— Input data —
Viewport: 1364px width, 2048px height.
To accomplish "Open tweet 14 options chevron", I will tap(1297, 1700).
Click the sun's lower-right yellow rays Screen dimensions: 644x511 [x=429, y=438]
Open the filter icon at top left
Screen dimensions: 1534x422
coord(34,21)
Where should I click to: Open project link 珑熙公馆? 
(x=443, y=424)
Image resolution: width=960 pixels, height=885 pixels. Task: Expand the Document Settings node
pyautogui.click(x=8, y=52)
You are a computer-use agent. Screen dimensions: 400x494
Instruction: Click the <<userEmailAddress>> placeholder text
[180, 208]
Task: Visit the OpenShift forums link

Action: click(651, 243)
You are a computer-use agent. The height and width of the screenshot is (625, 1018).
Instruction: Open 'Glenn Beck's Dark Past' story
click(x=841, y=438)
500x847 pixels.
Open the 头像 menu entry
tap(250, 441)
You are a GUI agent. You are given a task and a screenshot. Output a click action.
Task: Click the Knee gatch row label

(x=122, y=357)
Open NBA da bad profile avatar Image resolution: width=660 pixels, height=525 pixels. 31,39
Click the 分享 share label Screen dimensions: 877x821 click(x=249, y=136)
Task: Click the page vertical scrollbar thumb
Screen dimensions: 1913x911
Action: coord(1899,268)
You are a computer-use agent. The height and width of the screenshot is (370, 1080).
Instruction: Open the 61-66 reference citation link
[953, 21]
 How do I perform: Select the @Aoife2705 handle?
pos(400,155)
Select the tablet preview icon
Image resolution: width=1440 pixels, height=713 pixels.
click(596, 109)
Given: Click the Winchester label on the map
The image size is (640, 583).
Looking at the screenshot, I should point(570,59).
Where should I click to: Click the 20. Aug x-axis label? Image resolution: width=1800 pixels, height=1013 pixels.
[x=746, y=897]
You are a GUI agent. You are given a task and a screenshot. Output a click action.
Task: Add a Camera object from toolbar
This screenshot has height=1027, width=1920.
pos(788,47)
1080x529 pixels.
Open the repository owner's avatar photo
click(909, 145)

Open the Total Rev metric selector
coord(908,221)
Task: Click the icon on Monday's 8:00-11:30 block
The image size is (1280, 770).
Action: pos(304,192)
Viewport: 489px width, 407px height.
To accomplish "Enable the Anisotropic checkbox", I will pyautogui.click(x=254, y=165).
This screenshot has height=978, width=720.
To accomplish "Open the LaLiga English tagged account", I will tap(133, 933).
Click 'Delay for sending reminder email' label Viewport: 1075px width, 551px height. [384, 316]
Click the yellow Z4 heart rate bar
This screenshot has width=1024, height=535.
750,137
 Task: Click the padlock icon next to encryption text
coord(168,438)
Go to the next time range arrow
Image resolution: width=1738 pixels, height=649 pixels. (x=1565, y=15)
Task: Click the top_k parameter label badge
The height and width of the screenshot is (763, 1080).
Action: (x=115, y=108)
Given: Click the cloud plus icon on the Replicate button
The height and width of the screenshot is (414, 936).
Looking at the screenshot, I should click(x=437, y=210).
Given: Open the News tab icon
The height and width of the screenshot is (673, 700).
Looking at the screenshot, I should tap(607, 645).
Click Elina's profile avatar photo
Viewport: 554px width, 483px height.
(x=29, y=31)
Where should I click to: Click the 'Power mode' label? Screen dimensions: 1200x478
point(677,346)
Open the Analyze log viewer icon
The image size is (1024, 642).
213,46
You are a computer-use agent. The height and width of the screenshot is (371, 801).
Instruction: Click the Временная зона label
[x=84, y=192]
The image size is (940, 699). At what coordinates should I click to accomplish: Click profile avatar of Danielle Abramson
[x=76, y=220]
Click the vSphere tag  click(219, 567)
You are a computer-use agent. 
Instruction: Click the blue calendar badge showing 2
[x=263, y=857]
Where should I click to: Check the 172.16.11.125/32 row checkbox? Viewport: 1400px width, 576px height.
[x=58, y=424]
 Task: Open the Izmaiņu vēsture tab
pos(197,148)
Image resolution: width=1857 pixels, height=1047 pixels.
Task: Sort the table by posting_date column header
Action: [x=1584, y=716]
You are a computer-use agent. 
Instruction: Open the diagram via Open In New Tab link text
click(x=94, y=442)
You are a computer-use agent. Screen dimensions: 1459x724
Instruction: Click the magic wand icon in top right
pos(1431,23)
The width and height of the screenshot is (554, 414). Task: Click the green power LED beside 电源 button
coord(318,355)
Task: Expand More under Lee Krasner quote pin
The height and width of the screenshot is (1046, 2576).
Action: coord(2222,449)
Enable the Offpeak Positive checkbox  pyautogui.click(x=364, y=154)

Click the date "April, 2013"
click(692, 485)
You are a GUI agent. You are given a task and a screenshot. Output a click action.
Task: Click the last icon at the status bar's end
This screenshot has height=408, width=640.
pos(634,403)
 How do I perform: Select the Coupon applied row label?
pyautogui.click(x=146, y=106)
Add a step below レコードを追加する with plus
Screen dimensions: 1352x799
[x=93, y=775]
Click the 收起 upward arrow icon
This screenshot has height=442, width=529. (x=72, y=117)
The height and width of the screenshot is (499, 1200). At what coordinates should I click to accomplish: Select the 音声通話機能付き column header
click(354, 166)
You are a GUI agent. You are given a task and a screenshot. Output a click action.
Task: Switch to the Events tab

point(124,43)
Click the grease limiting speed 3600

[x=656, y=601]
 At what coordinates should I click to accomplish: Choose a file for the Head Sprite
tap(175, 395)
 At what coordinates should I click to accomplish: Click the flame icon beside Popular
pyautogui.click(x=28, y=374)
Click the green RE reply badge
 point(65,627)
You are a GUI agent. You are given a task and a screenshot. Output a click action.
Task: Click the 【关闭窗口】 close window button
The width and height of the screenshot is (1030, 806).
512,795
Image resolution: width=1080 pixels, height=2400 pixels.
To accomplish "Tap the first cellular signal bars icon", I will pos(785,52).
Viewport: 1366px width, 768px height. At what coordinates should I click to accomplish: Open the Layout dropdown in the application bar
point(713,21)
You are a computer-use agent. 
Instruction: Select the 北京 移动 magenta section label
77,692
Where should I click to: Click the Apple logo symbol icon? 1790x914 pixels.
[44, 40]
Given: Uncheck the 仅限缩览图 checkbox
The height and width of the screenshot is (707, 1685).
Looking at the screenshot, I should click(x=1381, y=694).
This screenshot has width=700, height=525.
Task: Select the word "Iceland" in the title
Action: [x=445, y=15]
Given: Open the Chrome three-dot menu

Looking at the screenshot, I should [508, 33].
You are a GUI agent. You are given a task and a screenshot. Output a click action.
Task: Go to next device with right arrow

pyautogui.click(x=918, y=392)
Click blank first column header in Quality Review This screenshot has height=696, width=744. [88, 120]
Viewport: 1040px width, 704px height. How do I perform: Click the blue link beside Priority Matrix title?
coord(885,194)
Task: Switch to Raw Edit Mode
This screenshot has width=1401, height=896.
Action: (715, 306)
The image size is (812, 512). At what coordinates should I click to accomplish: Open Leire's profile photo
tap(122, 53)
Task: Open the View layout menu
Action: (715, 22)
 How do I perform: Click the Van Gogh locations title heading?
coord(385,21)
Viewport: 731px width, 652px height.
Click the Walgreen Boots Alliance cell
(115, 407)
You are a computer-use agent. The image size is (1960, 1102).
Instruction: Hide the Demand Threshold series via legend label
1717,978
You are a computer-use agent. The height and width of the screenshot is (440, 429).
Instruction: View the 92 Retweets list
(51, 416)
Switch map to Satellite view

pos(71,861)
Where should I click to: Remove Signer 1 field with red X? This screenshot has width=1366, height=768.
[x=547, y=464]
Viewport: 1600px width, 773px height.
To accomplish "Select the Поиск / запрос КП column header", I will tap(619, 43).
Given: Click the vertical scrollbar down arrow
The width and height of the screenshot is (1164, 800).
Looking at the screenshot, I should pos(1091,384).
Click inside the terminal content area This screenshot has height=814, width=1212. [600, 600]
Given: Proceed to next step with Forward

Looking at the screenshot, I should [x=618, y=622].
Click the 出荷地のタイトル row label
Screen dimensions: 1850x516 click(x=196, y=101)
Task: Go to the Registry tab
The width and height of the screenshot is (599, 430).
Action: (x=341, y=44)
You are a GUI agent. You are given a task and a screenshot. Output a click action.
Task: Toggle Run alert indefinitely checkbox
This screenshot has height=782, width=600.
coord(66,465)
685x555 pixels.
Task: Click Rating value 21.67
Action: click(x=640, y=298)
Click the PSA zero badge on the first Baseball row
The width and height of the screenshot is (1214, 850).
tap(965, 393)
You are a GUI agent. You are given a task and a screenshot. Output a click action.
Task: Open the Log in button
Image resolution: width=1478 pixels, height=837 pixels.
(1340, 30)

— Description of the task —
Retype only this portion of the data above: the line containing "Instruction: Click the magic", the line containing "Enable the Offpeak", and all lines between them, exactly.

— Completed exercise —
Instruction: Click the magic wand icon in top right
pos(1431,23)
The width and height of the screenshot is (554, 414). Task: Click the green power LED beside 电源 button
coord(318,355)
Task: Expand More under Lee Krasner quote pin
The height and width of the screenshot is (1046, 2576).
Action: coord(2222,449)
Enable the Offpeak Positive checkbox  pyautogui.click(x=364, y=154)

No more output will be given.